Experienced players will tell you that the best thing you can do on harmonica is breathe naturally. It is a testament to one of the greatest secrets of the instrument: from relaxation comes fluidity, and from fluidity comes improvement.
Be like Water, my friend, as Bruce Lee famously said.
Harmonica is not easy, but the longer I play, the more I realize how crucial this advice is.
Illuminating
When I first came to harmonica, I didn’t know anything. I didn't know who Little Walter was, what a “bent note” was, or what that technique called “tongue blocking” was. What you find when you stick with harmonica for a long time is just how palpable the layperson's ignorance is when they think of harmonica. As most people do, I bought my first harmonica, thinking I would have it mastered within a few weeks… Now, 15 years later, I can happily say that I still haven’t mastered it. And that makes me excited.
Harmonica is illuminating because it gives us and our egos a mold to fit. Sure, it looks easy on the surface but, as with many journeys and people we meet throughout our lives, this is merely a facade to mask the reality of harmonica:
As Joe Filisko says, “It’s the easiest instrument to play badly and the hardest to play well.”
We can’t learn everything at once, and we can’t hope to know everything in our lifetime. Harmonica is a lifelong journey of self-discovery perpetuated by a steadfast commitment to the daily practice of “I love it today, tomorrow, and the day after that.” In this age of instant gratification and high-speed streaming, maybe what we need is not more revolution but more revision about what we deem to be essential to our daily existence.
As Virginia Woolf says in To the Lighthouse
“The great revelation had never come. The great revelation perhaps never did come. Instead, there were daily miracles, illuminations matches struck unexpectedly in the dark; here was one.”
Change
In many ways, the harmonica is an instrument of change. Of adaptation, of movement, of shifting identities. I look at a harmonica, and I see an instrument that’s been through some shit but, despite that, constantly pushes forward.
Not only has the instrument changed over time, but it has a lasting effect on whatever lucky or unfortunate soul picks it up.
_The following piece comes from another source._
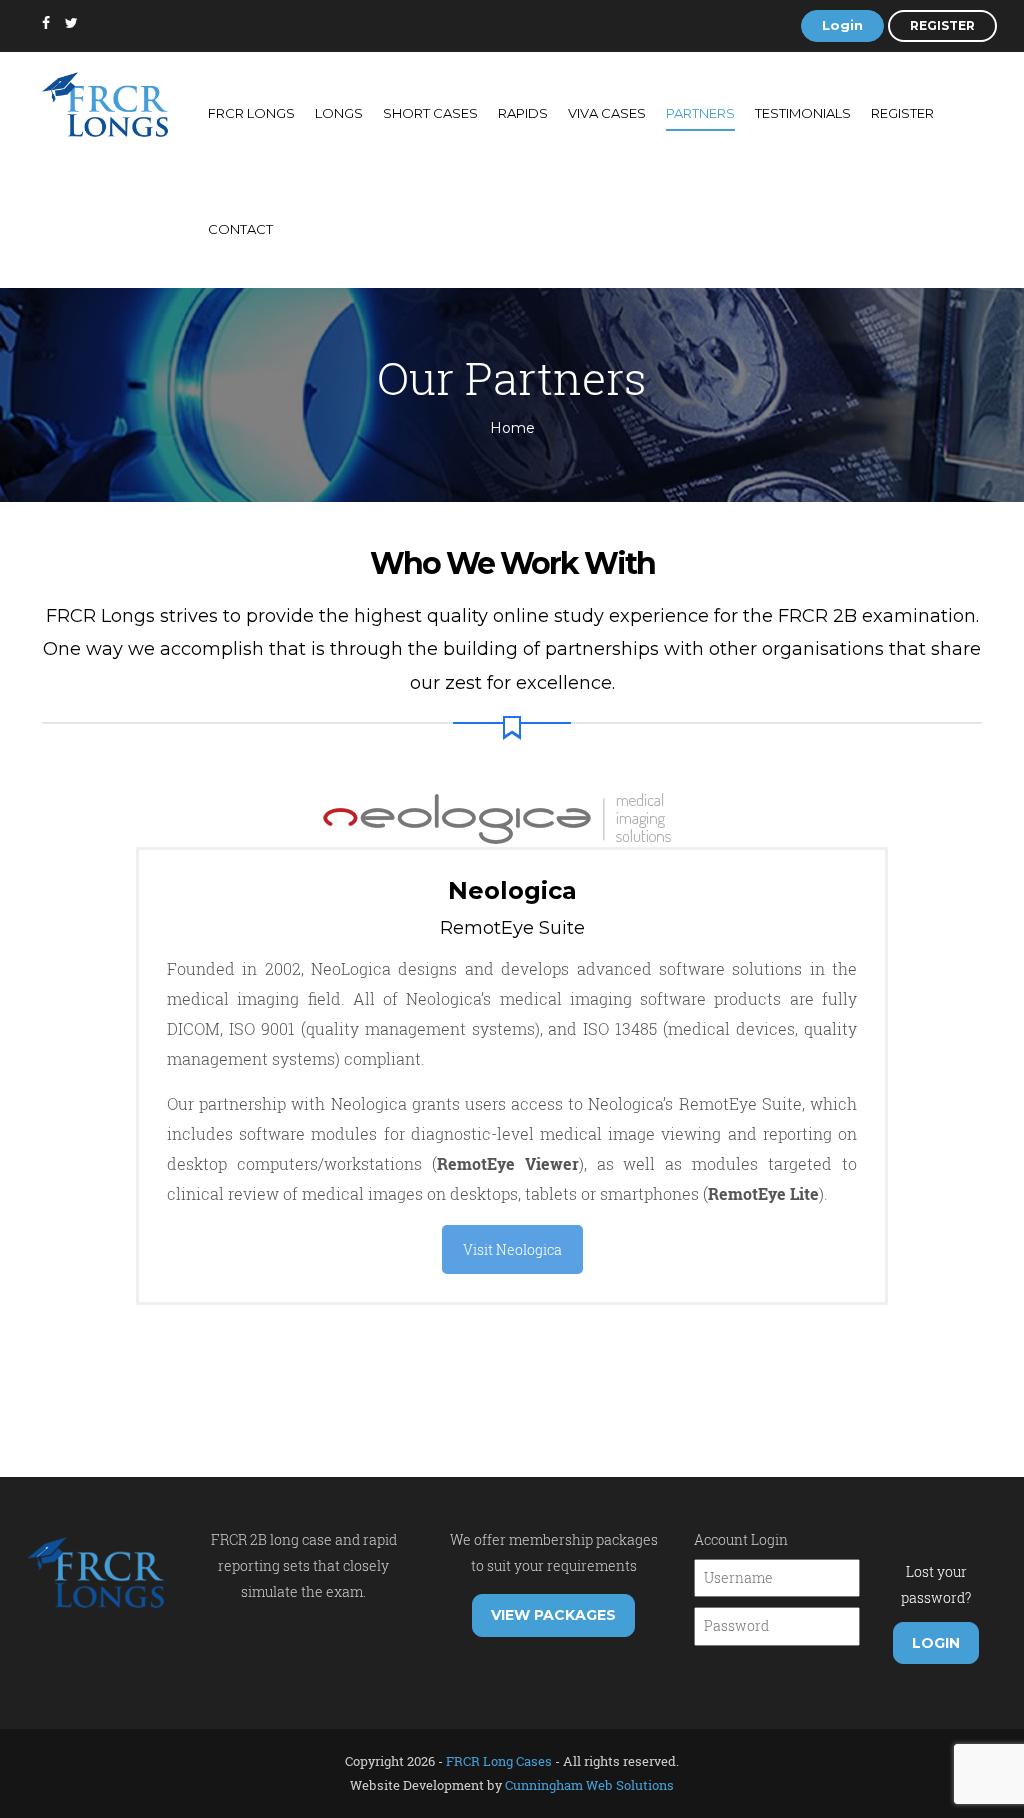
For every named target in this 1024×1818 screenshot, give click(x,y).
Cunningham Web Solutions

We gravitate toward it, perhaps, because, at some fundamental level, it is the most human instrument—not set in stone, biased, or hierarchy but constantly evolving.
You must change with the instrument so that it may change you.
Adventure
The journey of harmonica is a long one. More so than any other instrument, the harmonica is a lifelong companion because it can go with you anywhere. It is a conduit through which you relate to the world, and the world relates to you. When I picked up my first harmonica, I had no idea it would so profoundly change my life; how could I? But that’s how every great adventure begins; we never know what we have signed up for until we hop right in and start.
Throughout the trials and tribulations of this life, there are not many constants. We live in a world obsessed with what’s next instead of what’s right in front of us. We seek to know everything simultaneously and squander our chance for delayed gratification. Whatever you may experience in our topsy-turvy world, the harmonica will be there for you.
Your therapist.
Your companion.
Your friend for life.
And all it requires of you is time, consistency, and your breath.